Where the precincts were located did factor into how people spoke about the opportunities and constraints, although these considerations were not usually directly related to my interest in the social side of a place. For example, one ‘constraint’ list included ‘proximity to hostile land uses’**, and a ‘green link to CBD’ or renewing a ‘statement to Westgate’ were noted as as opportunities.

My group possibly took the challenge of feasibility a bit too far, aside from when we broke a planning taboo by reducing the potential for waterfront residential development (complete with concerned looks, mutters and even a direct intervention staged by members of other groups). Basically, my group was concerned about mapping out in too greater detail what will be there because we were not sure what would be needed in 50 years time. Our group leader explained in the final presentation that our site would ‘respond’ to what was happening in other precincts.

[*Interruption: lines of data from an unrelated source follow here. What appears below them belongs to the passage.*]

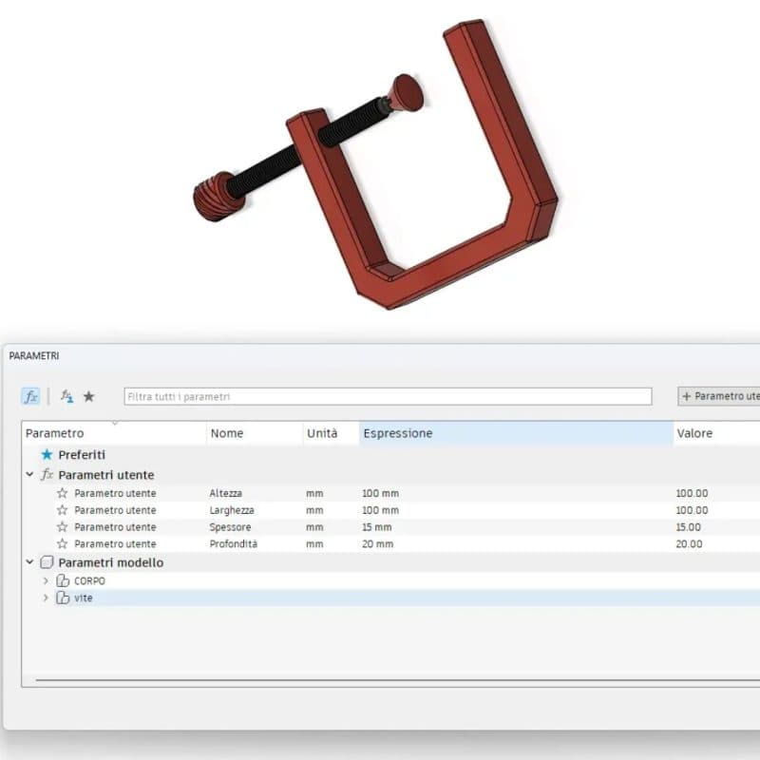760x760 pixels.
Task: Select the star favorites filter icon
Action: (89, 396)
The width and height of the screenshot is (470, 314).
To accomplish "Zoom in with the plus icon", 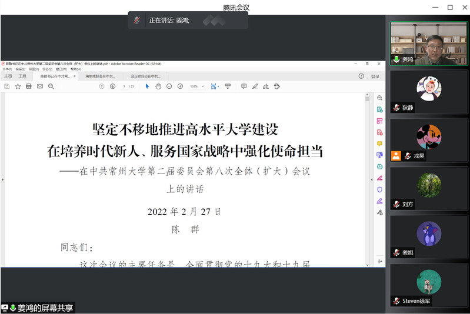I will tap(179, 86).
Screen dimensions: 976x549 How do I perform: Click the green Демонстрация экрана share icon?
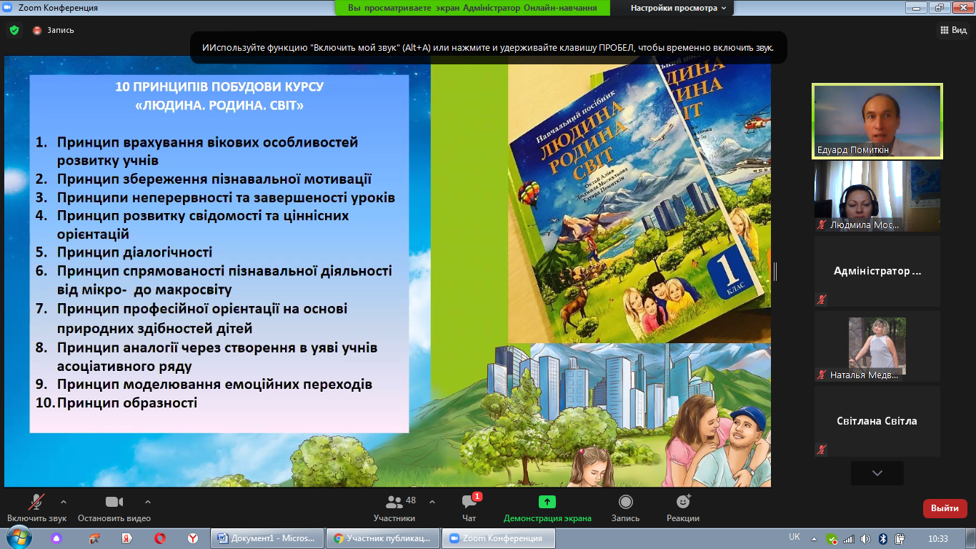pyautogui.click(x=547, y=502)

Seeing as the enthusiasm many people brought to the event seemed to come from their positive experience of working on ‘Punt Paradise’ last year, I am not sure if the focus on feasibility left people as inspired. It was a great privilege to get a glimpse into what experts think should happen with this land which almost surrounds my field-site, and I look forward to seeing what the edited photos and collated information from the event suggests.

* This person got me a bit offside earlier in his talk through inaccuracy; he conflated the history of the Duncan Estate in with Garden City and suggested that nearly half of 23 is 14. While getting things wrong on an off the cuff talk is excusable, these errors were used to make his vision for the future seem grounded in (his made up) past.

** As participants worked in design/ planning/ consultation/ projects I think this sort of ‘planning speak’ was justified.